Aaron shot the guard a glance from over his shoulder. The guy grimaced at him, tapped his billy club in a threatening gesture, and left back out the door.

“Aaron, keep on with what you were telling me before we were interrupted.” Dr. Owens leaned back in his seat, looking for all intents and purposes like he was bored to tears.

“Every time I caught a damn break, here their black asses came!
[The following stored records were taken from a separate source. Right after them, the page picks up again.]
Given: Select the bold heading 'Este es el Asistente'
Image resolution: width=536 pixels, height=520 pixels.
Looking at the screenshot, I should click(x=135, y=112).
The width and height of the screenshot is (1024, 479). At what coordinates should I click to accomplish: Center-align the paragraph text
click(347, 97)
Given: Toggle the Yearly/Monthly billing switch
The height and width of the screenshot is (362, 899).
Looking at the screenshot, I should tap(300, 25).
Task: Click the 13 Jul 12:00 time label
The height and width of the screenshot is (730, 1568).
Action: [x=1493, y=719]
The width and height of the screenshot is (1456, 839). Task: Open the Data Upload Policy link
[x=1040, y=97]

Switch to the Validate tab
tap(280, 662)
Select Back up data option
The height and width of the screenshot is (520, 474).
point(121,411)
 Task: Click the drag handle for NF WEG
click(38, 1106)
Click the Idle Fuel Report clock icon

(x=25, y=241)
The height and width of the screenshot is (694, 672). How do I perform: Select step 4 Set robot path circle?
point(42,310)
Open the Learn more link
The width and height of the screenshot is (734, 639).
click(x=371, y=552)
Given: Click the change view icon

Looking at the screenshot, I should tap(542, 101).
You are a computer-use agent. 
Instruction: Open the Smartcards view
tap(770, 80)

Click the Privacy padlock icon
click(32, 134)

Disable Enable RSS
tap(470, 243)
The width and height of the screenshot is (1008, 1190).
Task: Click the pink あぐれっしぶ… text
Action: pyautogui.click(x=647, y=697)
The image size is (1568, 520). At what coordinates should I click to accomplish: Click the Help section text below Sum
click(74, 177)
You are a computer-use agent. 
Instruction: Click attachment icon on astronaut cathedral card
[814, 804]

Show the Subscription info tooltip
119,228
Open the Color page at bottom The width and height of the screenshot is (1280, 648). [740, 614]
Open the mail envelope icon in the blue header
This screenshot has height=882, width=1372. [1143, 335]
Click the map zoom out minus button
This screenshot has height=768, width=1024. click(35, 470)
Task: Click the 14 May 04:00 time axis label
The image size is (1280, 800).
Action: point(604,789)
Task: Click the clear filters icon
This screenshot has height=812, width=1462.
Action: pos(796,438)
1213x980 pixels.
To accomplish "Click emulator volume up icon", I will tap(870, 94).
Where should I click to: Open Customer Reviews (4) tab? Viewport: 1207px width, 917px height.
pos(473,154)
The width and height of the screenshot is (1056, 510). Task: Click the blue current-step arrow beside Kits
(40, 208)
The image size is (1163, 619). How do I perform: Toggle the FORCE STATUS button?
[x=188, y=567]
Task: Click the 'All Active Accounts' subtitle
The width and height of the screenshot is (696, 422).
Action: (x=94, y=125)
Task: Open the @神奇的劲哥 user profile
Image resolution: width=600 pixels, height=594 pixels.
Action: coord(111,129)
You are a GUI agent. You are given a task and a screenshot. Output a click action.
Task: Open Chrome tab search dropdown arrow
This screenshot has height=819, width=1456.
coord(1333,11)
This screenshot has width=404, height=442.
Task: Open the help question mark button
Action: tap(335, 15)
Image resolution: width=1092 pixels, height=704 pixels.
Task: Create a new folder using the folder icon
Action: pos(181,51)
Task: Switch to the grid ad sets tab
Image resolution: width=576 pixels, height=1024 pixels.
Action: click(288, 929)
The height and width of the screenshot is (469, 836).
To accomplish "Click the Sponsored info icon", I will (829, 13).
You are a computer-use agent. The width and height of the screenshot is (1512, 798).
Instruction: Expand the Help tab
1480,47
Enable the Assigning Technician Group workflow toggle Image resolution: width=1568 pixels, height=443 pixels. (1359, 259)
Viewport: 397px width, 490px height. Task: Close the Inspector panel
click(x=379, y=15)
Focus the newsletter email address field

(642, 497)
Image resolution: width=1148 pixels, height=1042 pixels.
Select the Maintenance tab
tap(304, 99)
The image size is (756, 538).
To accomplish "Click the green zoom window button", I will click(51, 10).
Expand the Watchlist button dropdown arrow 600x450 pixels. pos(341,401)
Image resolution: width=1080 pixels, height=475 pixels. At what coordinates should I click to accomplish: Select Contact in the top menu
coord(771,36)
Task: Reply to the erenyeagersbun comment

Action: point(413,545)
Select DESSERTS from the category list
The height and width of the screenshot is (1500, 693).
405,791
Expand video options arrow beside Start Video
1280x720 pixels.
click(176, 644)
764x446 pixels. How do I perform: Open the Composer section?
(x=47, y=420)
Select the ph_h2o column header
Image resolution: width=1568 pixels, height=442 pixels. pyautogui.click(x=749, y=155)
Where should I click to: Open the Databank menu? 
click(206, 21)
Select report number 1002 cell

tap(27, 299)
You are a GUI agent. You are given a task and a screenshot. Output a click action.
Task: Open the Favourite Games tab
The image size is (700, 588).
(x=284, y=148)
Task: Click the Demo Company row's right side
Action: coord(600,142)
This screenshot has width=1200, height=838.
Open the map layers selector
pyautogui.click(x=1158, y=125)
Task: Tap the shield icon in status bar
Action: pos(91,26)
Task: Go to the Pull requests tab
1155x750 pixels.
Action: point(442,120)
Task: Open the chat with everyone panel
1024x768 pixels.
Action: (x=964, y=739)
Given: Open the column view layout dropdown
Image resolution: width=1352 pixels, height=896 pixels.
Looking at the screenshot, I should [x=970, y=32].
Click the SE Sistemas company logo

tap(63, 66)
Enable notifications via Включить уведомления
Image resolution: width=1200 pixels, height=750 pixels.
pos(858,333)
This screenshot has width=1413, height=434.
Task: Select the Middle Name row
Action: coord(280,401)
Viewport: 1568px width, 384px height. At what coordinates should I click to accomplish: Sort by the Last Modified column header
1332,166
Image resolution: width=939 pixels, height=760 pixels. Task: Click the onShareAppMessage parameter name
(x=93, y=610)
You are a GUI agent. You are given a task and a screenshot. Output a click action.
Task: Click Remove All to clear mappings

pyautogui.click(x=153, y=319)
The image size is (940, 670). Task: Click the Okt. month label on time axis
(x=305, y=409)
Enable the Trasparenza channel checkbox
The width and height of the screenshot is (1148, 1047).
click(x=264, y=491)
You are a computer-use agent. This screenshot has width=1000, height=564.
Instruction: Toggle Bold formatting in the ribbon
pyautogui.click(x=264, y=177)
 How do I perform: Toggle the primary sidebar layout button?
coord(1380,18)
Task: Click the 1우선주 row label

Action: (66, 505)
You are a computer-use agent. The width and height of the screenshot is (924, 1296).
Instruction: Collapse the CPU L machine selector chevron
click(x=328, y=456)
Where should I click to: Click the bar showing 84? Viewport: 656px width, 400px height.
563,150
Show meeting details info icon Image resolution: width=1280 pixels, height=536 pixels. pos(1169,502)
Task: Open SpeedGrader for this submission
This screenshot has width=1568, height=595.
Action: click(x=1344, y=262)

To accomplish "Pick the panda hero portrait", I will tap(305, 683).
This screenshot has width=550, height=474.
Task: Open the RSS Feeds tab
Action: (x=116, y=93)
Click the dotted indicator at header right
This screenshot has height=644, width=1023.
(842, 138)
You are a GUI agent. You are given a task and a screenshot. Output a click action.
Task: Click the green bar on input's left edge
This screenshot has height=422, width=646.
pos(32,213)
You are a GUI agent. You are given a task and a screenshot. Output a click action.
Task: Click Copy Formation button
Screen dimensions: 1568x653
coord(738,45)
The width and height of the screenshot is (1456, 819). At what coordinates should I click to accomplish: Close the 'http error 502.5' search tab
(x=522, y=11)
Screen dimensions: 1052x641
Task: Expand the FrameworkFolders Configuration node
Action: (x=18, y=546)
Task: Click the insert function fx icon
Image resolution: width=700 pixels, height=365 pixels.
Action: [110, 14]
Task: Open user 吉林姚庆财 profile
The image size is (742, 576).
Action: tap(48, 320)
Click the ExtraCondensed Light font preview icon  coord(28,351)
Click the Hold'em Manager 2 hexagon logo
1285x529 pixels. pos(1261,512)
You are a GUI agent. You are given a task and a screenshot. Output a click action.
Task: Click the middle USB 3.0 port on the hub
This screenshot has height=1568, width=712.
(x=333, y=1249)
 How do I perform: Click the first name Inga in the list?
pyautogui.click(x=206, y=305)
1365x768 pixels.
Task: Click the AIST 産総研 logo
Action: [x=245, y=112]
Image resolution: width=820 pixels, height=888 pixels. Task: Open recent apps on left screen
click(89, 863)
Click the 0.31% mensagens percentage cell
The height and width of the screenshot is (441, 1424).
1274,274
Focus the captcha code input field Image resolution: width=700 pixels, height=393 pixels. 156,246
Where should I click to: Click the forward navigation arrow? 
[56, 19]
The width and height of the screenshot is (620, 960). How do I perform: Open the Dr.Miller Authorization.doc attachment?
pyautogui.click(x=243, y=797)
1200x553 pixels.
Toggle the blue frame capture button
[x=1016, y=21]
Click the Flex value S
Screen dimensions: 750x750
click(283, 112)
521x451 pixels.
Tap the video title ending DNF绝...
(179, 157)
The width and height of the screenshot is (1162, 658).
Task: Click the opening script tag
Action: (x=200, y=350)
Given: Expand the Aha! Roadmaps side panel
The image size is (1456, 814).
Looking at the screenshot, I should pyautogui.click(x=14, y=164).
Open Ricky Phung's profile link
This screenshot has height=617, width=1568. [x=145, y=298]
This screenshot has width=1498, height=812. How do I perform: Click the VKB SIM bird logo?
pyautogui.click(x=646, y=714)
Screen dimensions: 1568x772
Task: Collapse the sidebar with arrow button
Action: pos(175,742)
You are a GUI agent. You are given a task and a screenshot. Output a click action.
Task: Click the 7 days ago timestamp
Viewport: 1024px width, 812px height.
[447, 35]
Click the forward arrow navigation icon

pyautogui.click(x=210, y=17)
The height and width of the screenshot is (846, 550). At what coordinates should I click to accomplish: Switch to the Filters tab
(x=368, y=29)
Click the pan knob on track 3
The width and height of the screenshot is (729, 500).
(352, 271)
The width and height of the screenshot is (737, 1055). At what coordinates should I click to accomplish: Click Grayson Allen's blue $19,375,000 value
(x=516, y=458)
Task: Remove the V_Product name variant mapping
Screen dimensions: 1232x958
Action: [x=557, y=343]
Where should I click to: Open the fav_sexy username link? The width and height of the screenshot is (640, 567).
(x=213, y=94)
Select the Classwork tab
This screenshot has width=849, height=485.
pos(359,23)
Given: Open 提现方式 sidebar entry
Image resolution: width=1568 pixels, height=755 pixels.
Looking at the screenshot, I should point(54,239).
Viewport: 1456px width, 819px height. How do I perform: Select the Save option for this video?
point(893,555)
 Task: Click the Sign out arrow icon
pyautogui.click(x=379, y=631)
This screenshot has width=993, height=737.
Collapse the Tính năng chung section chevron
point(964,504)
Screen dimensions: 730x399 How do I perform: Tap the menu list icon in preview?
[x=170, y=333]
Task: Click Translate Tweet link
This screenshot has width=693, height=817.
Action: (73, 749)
Mama was right, Edward was right,
everyone
was right! Blame is there because
blame
is where it lies, and that’s truth, Dr. Owens! Black people are fuckin’ savages!”

“Bullies come in all shapes and sizes, Aaron…”

“I don’t give a shit about other ones. I’m only concerned about
these
bullies!” He pointed towards the other side of the room at a boogieman that wasn’t there.

“And how has that improved your life? Do the bullies that harassed you have a lesser quality of life because you placed blame upon their heads? Has their pay gone down, their homes been burned to the ground? Do they suffer in silence or protest at your home? Are they exhibiting anguish?”